Canada’s masthead maple tree leave has something more to offer to fight infections acting as an accelerator to antibiotics, especially in dealing with drug-resistant variety, said a new Canadian study.
A concentrated extract of maple syrup combined with common antibiotics can increase the microbes’ suscpetibility and help answer the growing concern about the overuse of antibiotics across the world, say researchers from the McGill University in Canada.
Led by Nathalie Tufenkji, the team of researchers from the Department of Chemical Engineering extracted maple syrup consisting of phenolic compounds, which is abundantly available from the maples trees grown in northern Americas.
In their lab tests, the researchers found the extract on its own has little effect in fighting bacteria but combined with other antibiotics can deter infections of certain type of bacteria, including the common E. Coli and urniary tract infection from Proteus mirabilits.
The combination antibiotics and maple tree syrup was able to act on drug-resistent bacteria called biofilms, which are a major concern now.
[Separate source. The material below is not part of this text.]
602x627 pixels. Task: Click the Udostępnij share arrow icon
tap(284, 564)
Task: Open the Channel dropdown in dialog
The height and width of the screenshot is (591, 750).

It was able to treat the catheter-related urinary tract infections, in particular, said researchers.
The Sugar maple is generally tapped for sap, which is then boiled to make maple syrup or to produce maple sugar or maple taffy. It takes about 40 litres of sugar maple sap to make 1 litre of syrup but only Acer species may be tapped for syrup.
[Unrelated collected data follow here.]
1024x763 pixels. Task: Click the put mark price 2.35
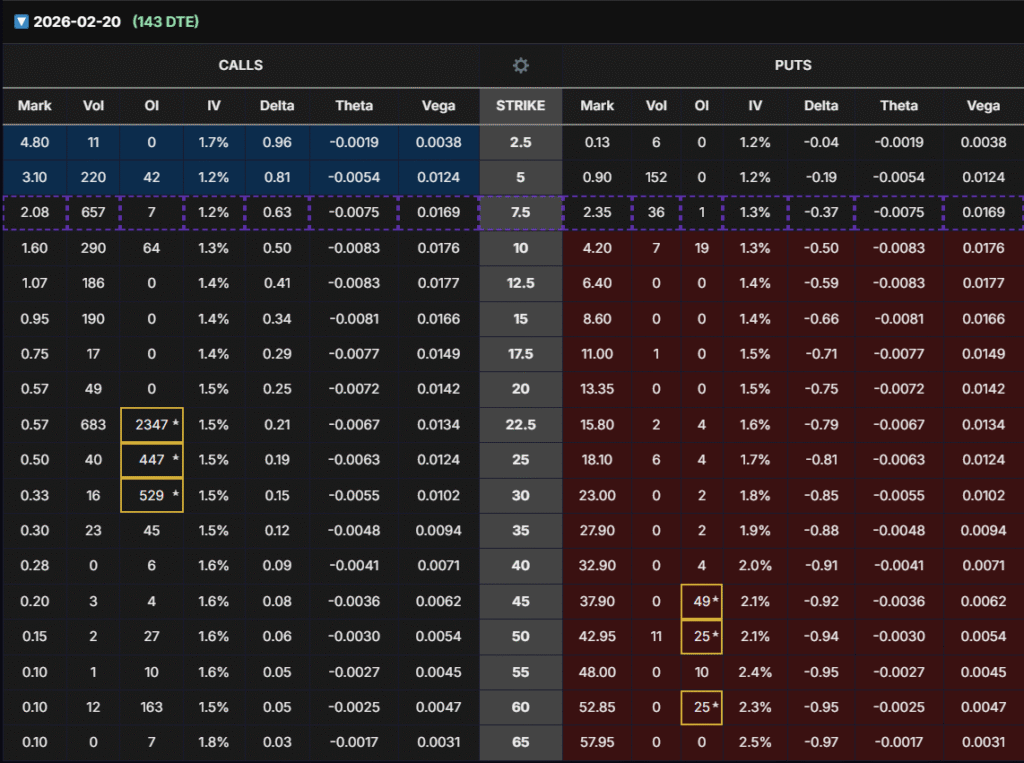[597, 213]
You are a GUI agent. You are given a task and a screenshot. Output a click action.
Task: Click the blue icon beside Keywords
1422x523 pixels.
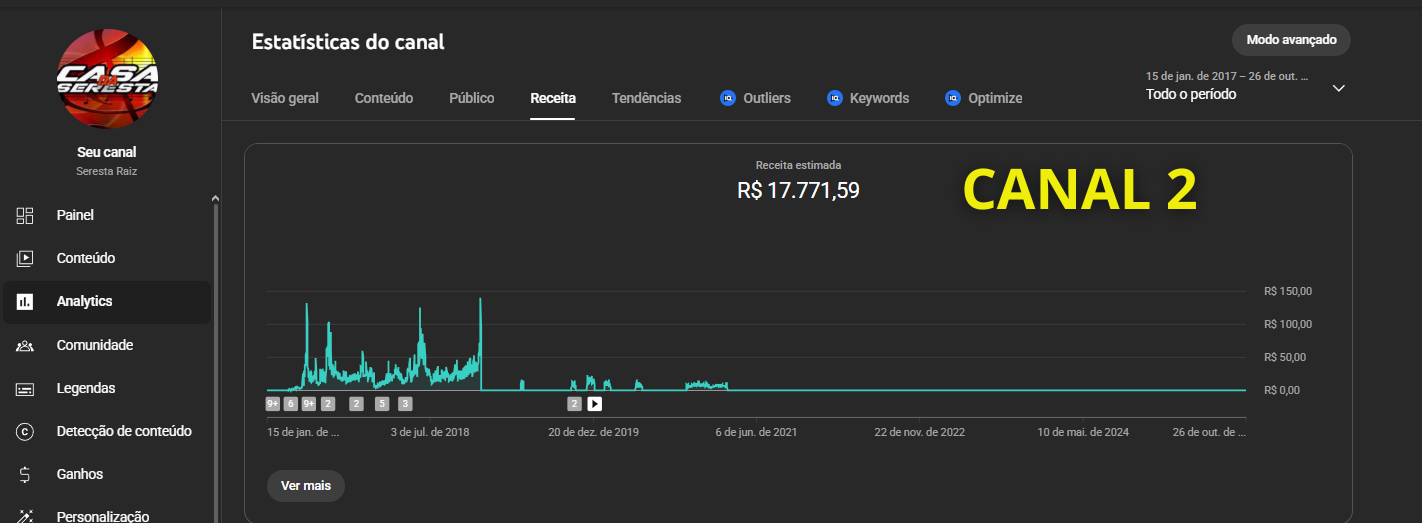point(834,98)
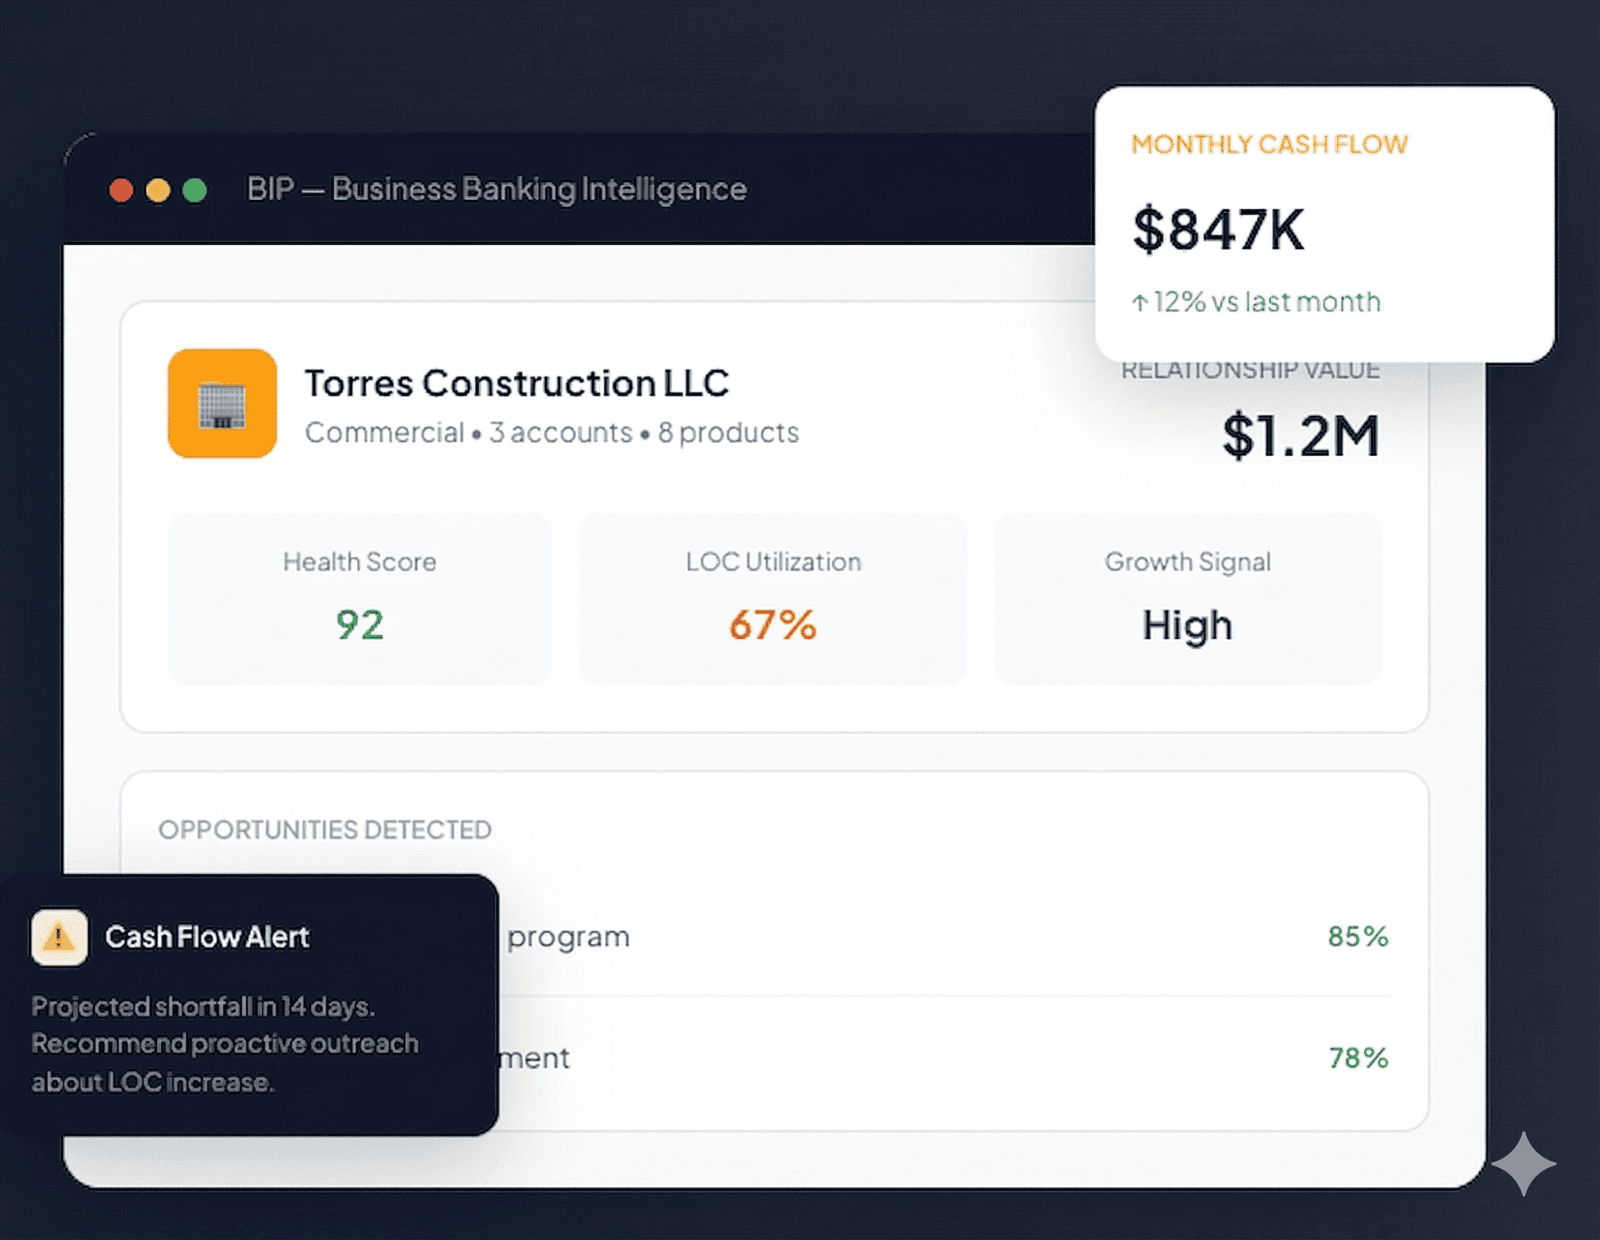1600x1240 pixels.
Task: Select the 78% opportunity score
Action: pos(1357,1057)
However, researcher have a long way to go before finally concluding on its veracity. “We would have to do in vivo tests, and eventually clinical trials, before we can say what the effect would be in humans,” Tufenkji said.
If proved, the findings may have the potential simple approach to reduce antibiotics overuse or tackle the drug-resistent bacteria. “I could see maple syrup extract being incorporated eventually, for example, into the capsules of antibiotics,” said Tugenkji.
To get the phenolic-rich extract from the maple leaves, they had forzen them before using in the study. The extract has also proved effective in chaning the gene expression of the bacteria, repressing their gene number.
The study was conducted by Tugenkji and two of his post-doctoral fellows Vimal Maisuria and Zeinab Hosseinidoust, with funding from the Natural Sciences and Engineering Research Council of Canada and the Canada Research Chairs program. The findings have been published in the journal Applied and Environmental Microbiology.